Why you’re getting a better dentist at a lower salary

OHIO — You’ve heard it before: the assistant dentist is the new assistant manager.

If you’re working a busy day, it’s time to pay your assistant a raise.

But while it’s not a great way to get a raise, it does mean you’re making more money.

So, if you’re an assistant manager with a $50,000 annual salary, it means you’re actually getting paid $40,000 less in overtime than you would be under the same job.

And while that might not seem like a lot, it comes at a cost.

Assistant managers are responsible for scheduling the dental appointments, supervising the care of patients and managing the office.

But that’s all a lot of work for a person who has to make $25,000 a year.

In an effort to save money, assistant managers are being offered raises to $35,000, a 4 percent raise to $38,000 and a 5 percent raise for assistants to $50.

Those increases are phased in over four years, with a maximum of $60,000.

So if you work 30 hours a week and get paid $50 an hour, you’re probably making $55,000 more than if you worked 40 hours and were paid $30 an hour.

And even if you have the same salary, you’d still make $60 per hour less if you went back to working at $30, instead of $35.

“When you’re in a position of authority, you want to be making more than that,” said Matt Hennings, a spokesman for the Ohio Association of Dental Assistants.

“It’s a little bit of a sacrifice to do that.”

That sacrifice is in part due to the pandemic unemployment aid that Ohio provides to state employees, said Jim Bier, a spokesperson for the Department of Rehabilitation and Correction.

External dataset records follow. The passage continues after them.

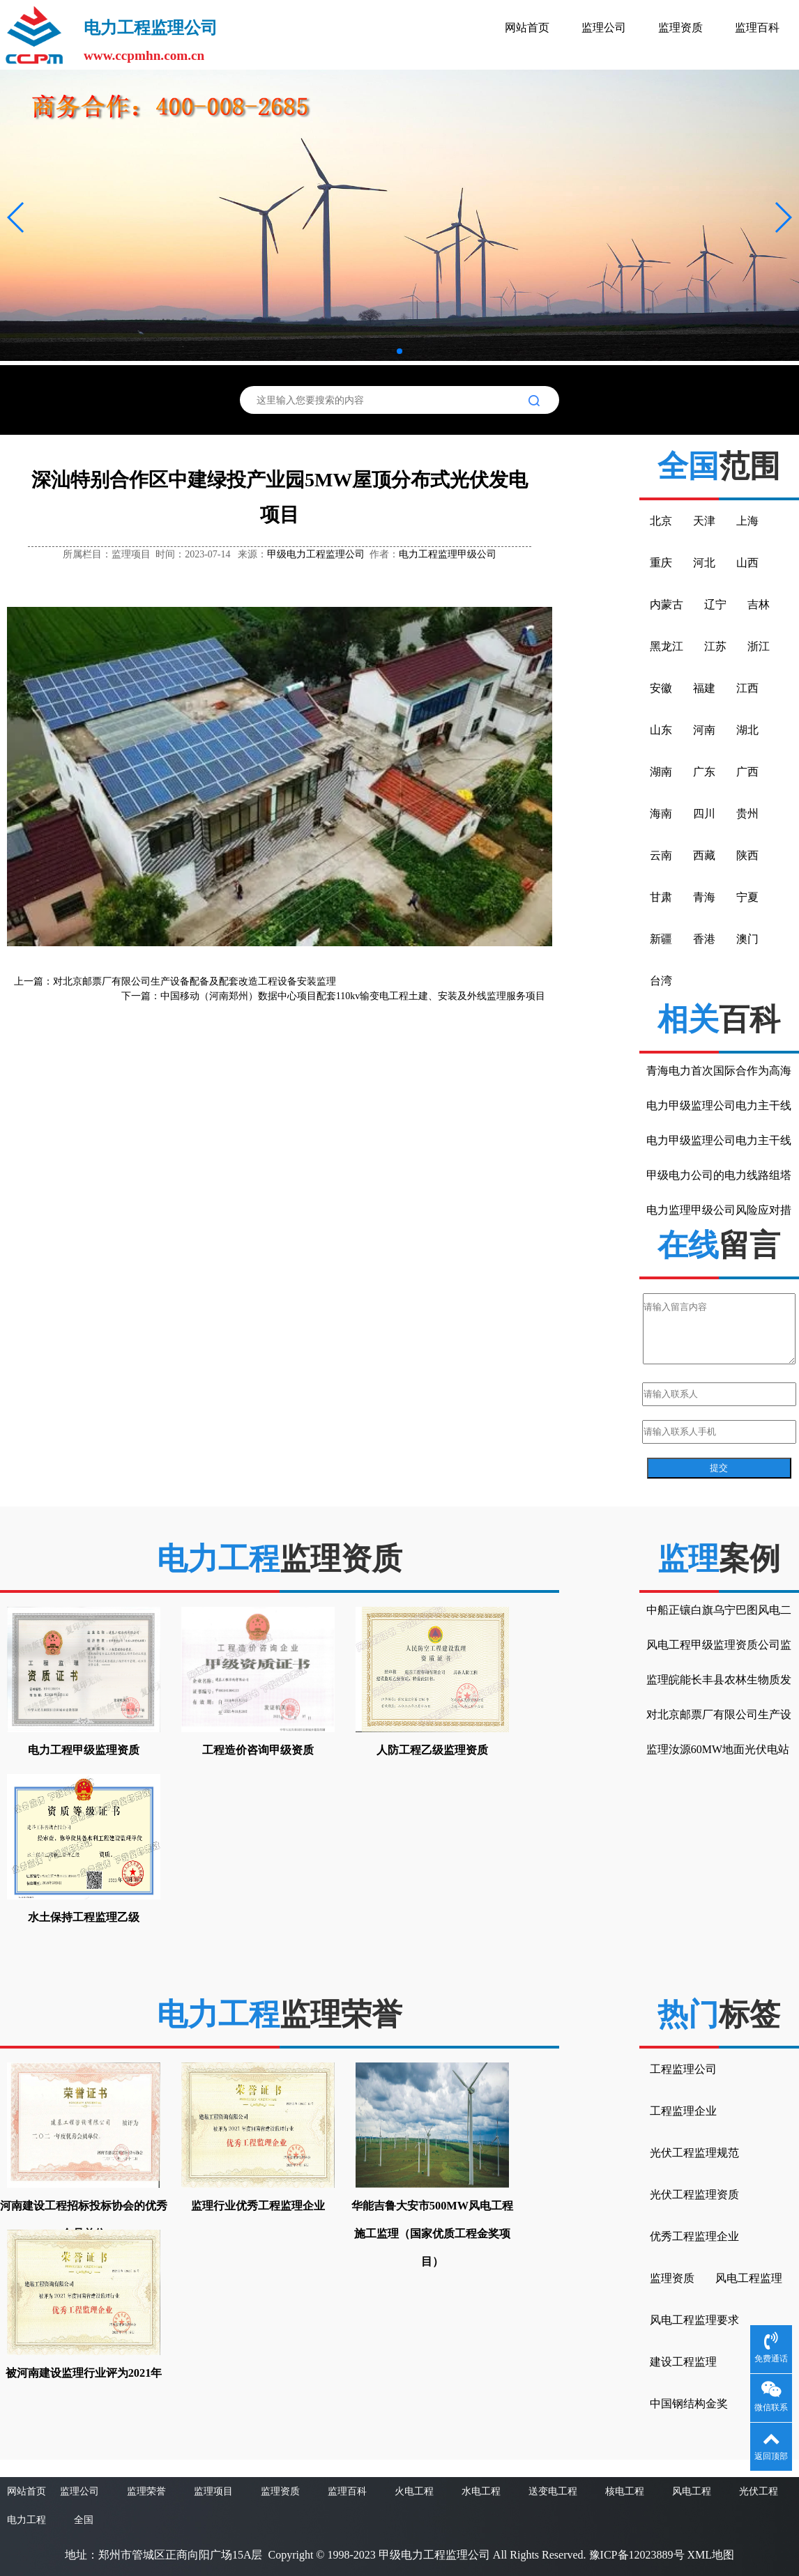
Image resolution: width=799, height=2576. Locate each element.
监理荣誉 (146, 2491)
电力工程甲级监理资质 (83, 1750)
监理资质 (680, 27)
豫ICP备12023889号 (637, 2555)
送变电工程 (552, 2491)
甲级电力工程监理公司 (316, 554)
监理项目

It is also the result of state law, which mandates that employees at all levels of the workforce receive up to $12 an hour in paid sick leave.

That means that if you want an assistant to work overtime and you’re on a $40 an hour schedule, your employer would be paying you a whopping $16,200 in overtime and $17,000 in sick leave over the course of four years.

That’s $5,500 more than it would have paid you if you had just kept working full time and earned the same amount.

“When you start talking about the higher-than-normal amount of overtime and the higher pay, it doesn’t make sense,” said Bier.

And as a result, assistant management positions are under more pressure than assistant managers.

“A lot of times, people have to look to their assistants and ask, ‘What am I doing?

Are they getting a raise?'” said Hennies.

“If you’re a dentist, if your assistant’s making $20,000 or $30 million, then you might want to consider what you can do to make sure you’re not being undercut.

You’re still making a lot more than your assistant, but you’re also paying your assistant more.”

And it can be challenging for a dentist to make that adjustment.

“You don’t really want to lose your assistant because of the pandemics,” said Henny.

And when that assistant is getting a higher pay cut, you can’t blame him for wanting a raise in compensation.

“I think that’s why we’re seeing the uptick in assistant managers,” said Darlene Fagan, the executive director of the Association of Ohio Dental Assists.

“And when they’re losing their assistant, it could be because of that.”

According to Fagan and other experts, assistant manager pay is one of the best ways to prevent pay discrimination against lower-income workers.

But not everyone agrees. 

“I think it’s just a big waste of money,” said Fagan.

“What they’re really doing is paying them more overtime than they’re worth.”